● Exercise instructions: Show each line of the items below that contains the word "dimensions", copied in full.

**** Dataset records ****

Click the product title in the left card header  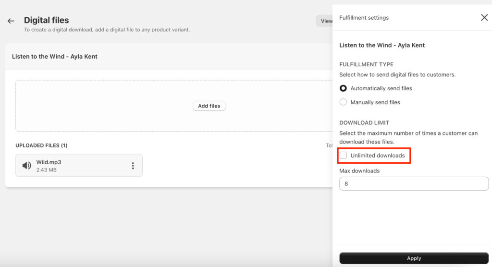pos(55,57)
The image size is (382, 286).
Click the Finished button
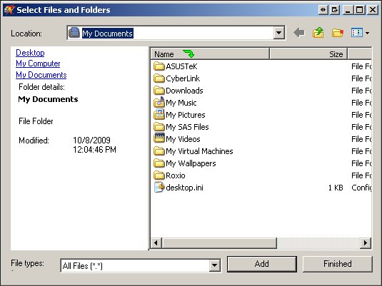click(338, 264)
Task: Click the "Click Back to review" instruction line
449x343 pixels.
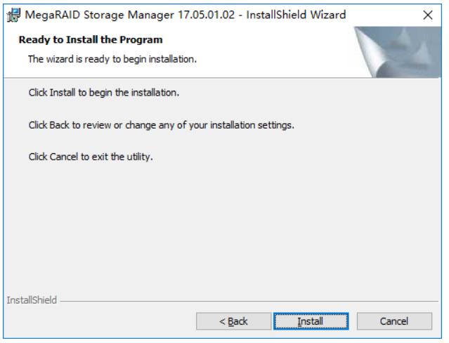Action: pos(161,125)
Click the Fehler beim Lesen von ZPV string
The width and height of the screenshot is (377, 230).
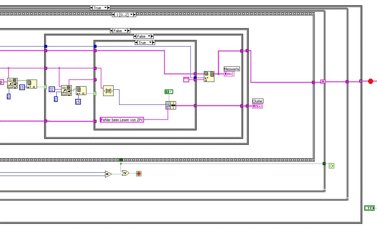122,120
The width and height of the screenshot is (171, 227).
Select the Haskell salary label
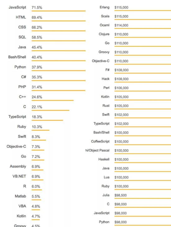104,159
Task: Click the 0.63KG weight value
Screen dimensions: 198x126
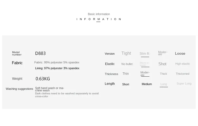Action: [43, 79]
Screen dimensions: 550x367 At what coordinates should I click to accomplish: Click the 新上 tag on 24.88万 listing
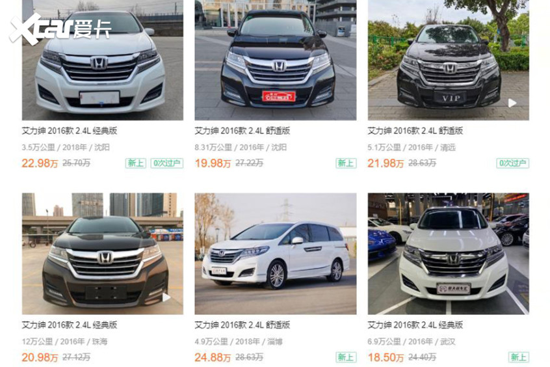346,357
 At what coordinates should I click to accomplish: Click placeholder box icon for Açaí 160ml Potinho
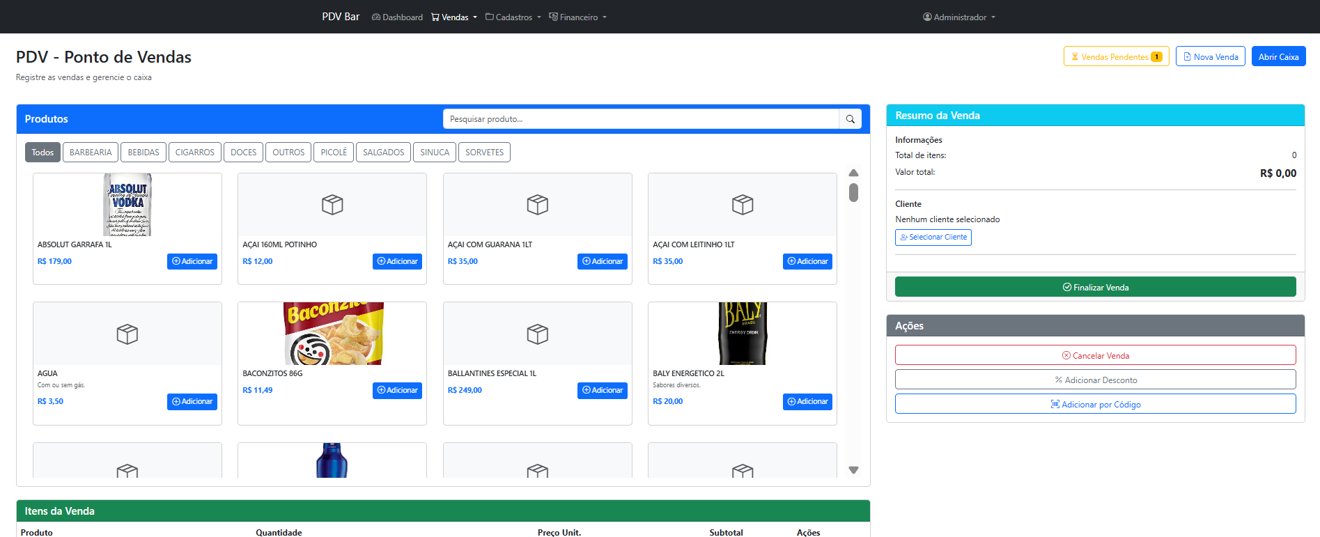click(x=332, y=205)
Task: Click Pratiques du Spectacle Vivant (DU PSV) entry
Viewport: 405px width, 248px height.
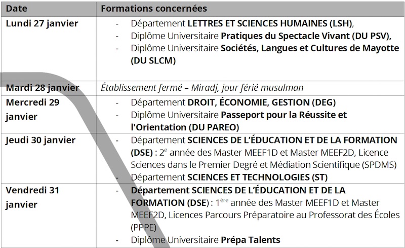Action: pyautogui.click(x=306, y=36)
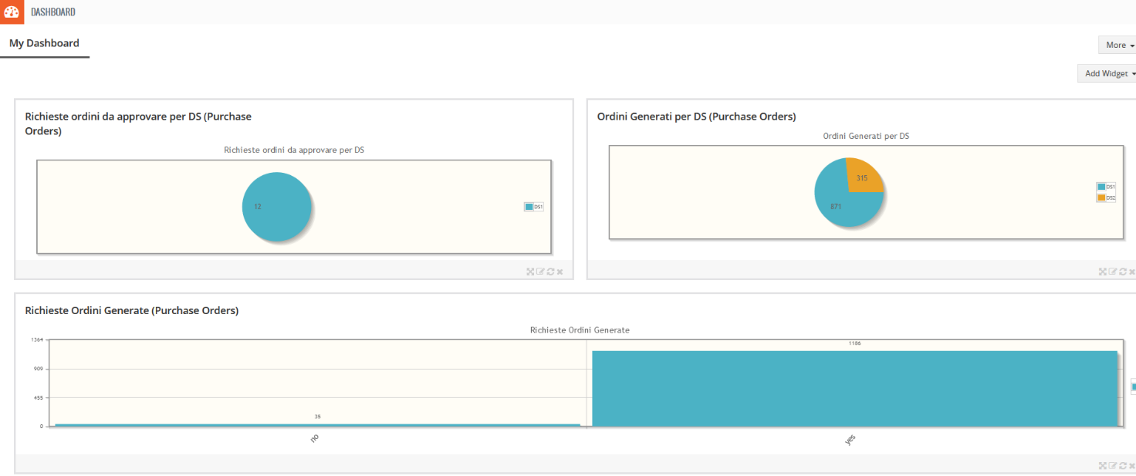The image size is (1136, 476).
Task: Expand 'Richieste ordini da approvare' widget to fullscreen
Action: click(x=530, y=272)
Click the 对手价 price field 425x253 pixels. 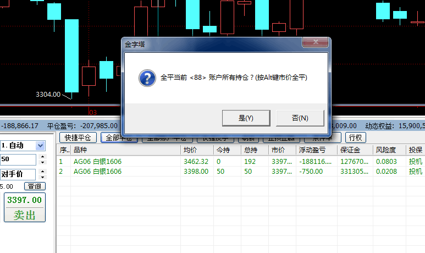18,174
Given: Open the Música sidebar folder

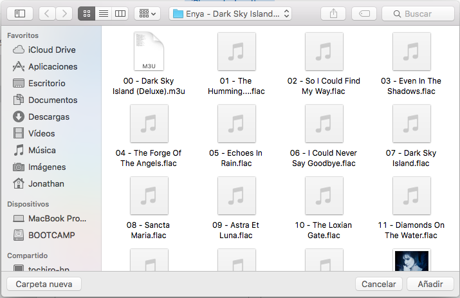Looking at the screenshot, I should (x=42, y=150).
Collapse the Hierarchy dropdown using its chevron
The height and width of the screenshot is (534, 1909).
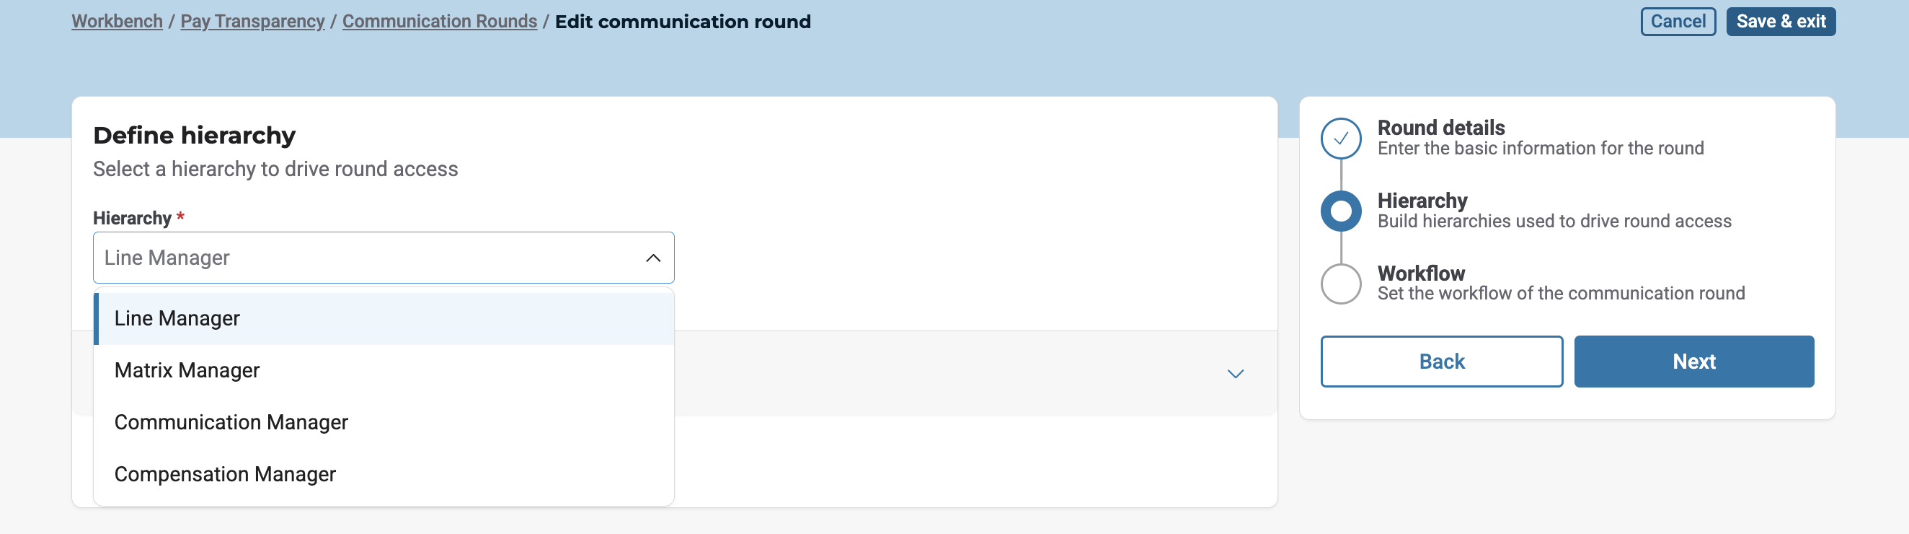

****

● Output of the exercise:
Screen dimensions: 198x126
Screen dimensions: 550x367 At what coordinates should I click to accomplish: Click the 新上 tag on 24.88万 listing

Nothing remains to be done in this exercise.